[Short exercise]
Rewrite the lines that begin at the one containing "Task: Show the 1Y chart range" and run through the end of the records, replacing "chevron" with "arrow" and leaving everything else unchanged. Omit the pictures from your answer.

(Collected data)
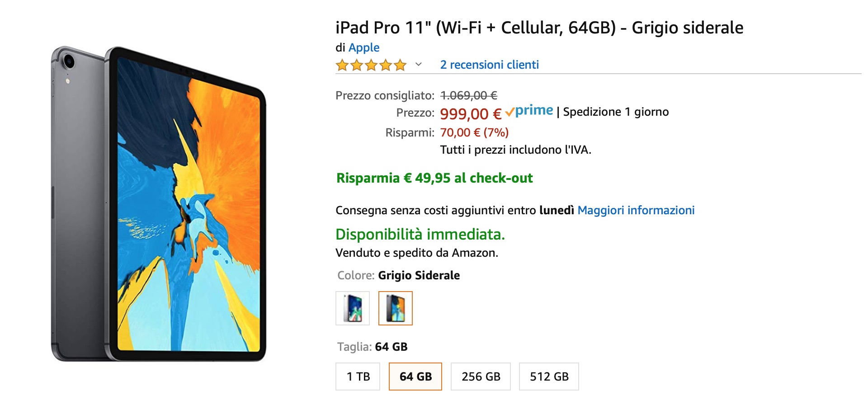Click Maggiori informazioni about delivery
The height and width of the screenshot is (405, 868).
tap(637, 210)
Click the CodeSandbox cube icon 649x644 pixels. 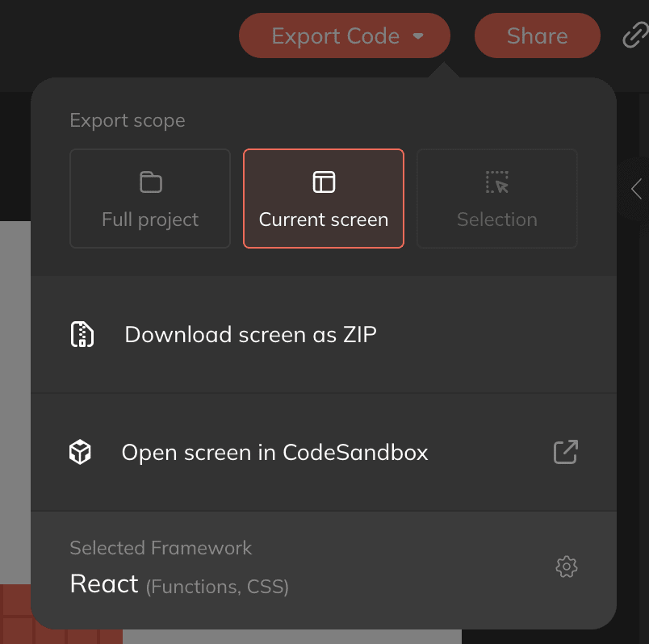[x=80, y=453]
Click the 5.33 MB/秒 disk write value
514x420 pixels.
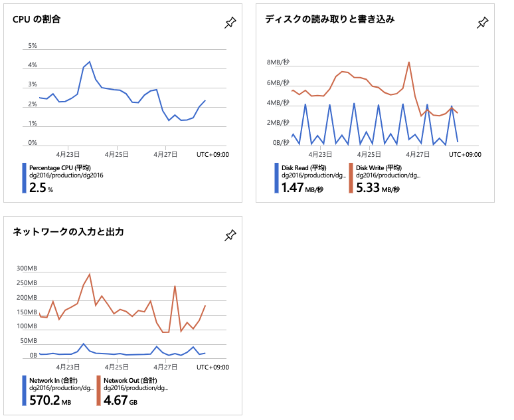point(377,188)
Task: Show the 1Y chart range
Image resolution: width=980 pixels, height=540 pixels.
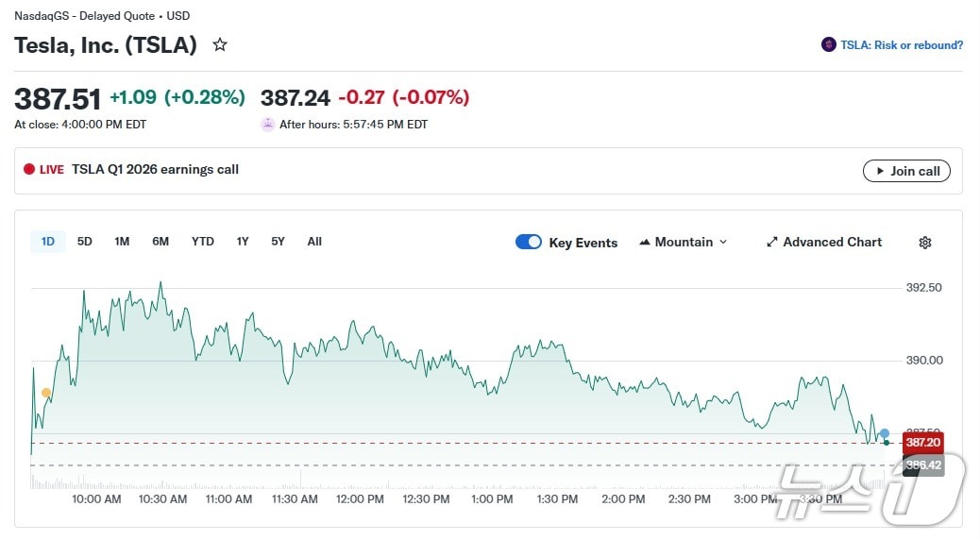Action: coord(243,242)
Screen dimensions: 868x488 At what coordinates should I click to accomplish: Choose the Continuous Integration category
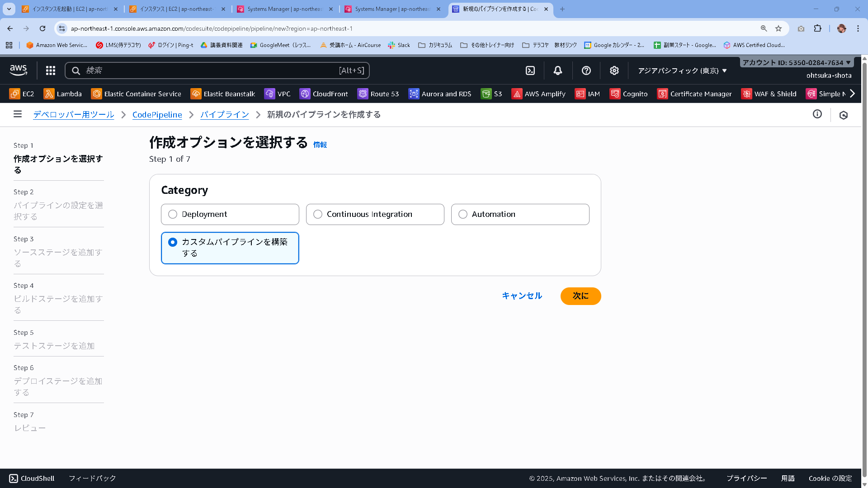317,214
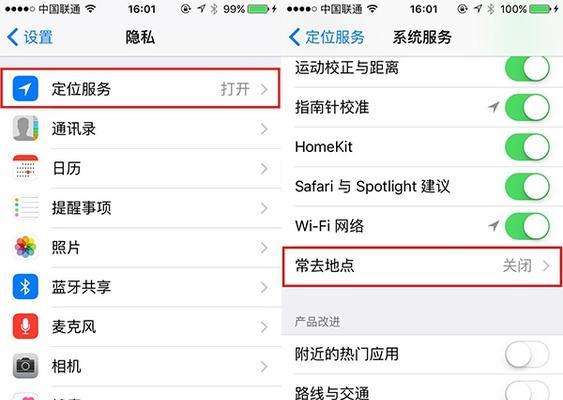Screen dimensions: 563x400
Task: Open the 提醒事项 privacy entry
Action: click(x=141, y=208)
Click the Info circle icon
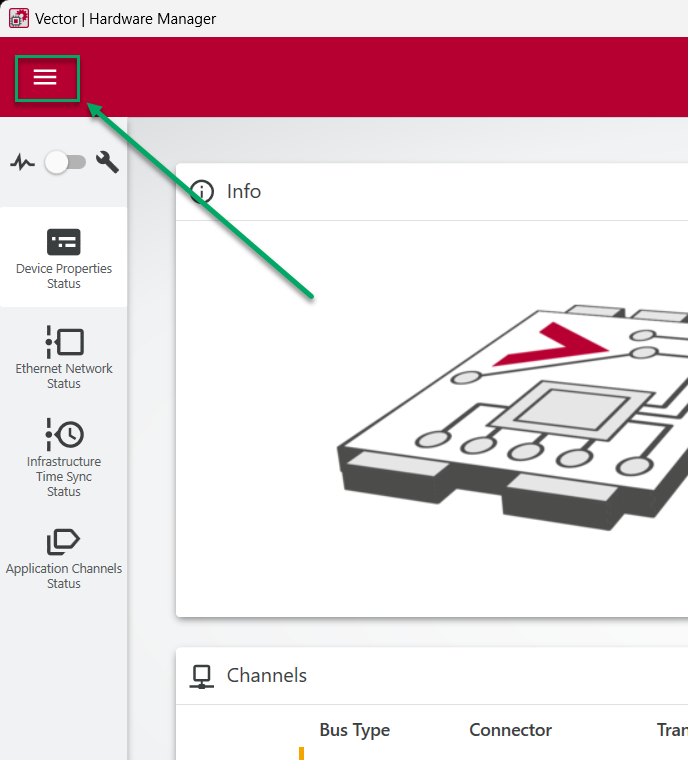 coord(202,192)
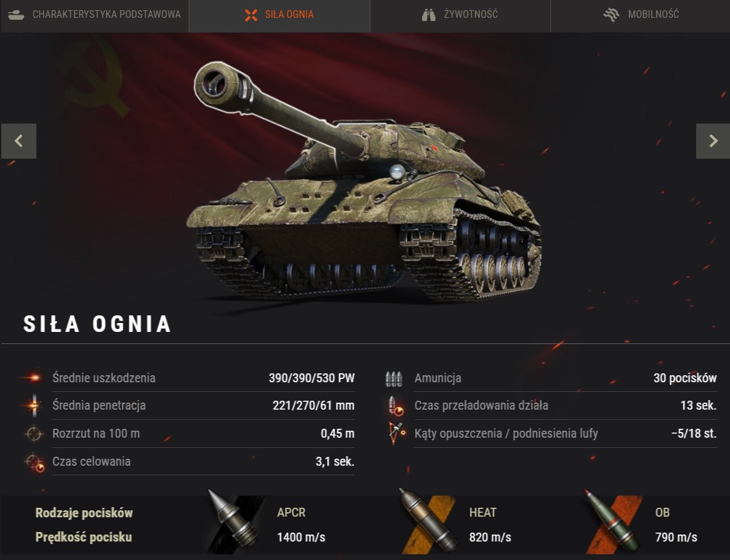Click the Amunicja shells icon
Viewport: 730px width, 560px height.
pos(394,378)
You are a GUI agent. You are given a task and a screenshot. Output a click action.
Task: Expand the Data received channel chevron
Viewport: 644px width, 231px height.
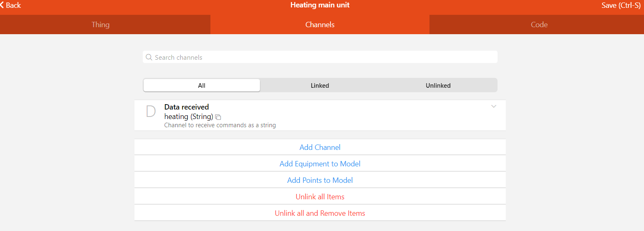pyautogui.click(x=494, y=107)
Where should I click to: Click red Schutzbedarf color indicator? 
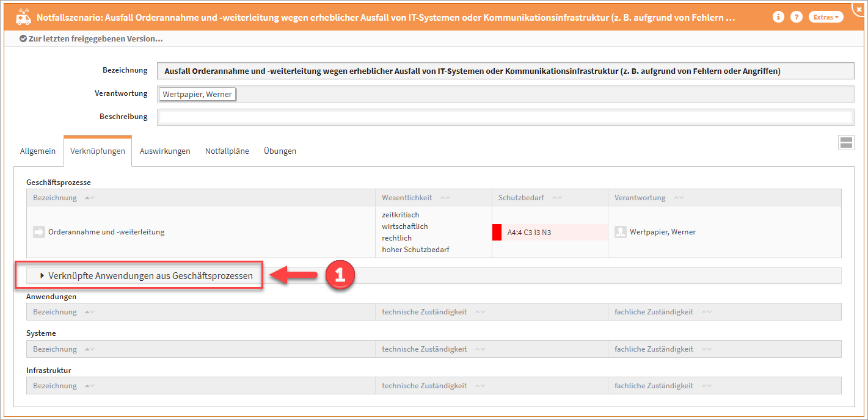click(x=497, y=232)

[Result]
Task: Show the 1Y chart range
Image resolution: width=980 pixels, height=540 pixels.
Action: coord(243,242)
Screen dimensions: 868x488 At what coordinates should I click to accomplish: Choose the Continuous Integration category
317,214
Screen dimensions: 563x400
Task: Open the 提醒事项 privacy entry
Action: click(x=141, y=208)
Click the Info circle icon
 coord(202,192)
Click the Amunicja shells icon
Viewport: 730px width, 560px height.
pos(394,378)
You are a GUI agent. You are given a task and a screenshot. Output a click action.
Task: Expand the Data received channel arrow
Viewport: 644px width, 231px height.
pyautogui.click(x=494, y=107)
Where should I click to: Click red Schutzbedarf color indicator? 
click(x=497, y=232)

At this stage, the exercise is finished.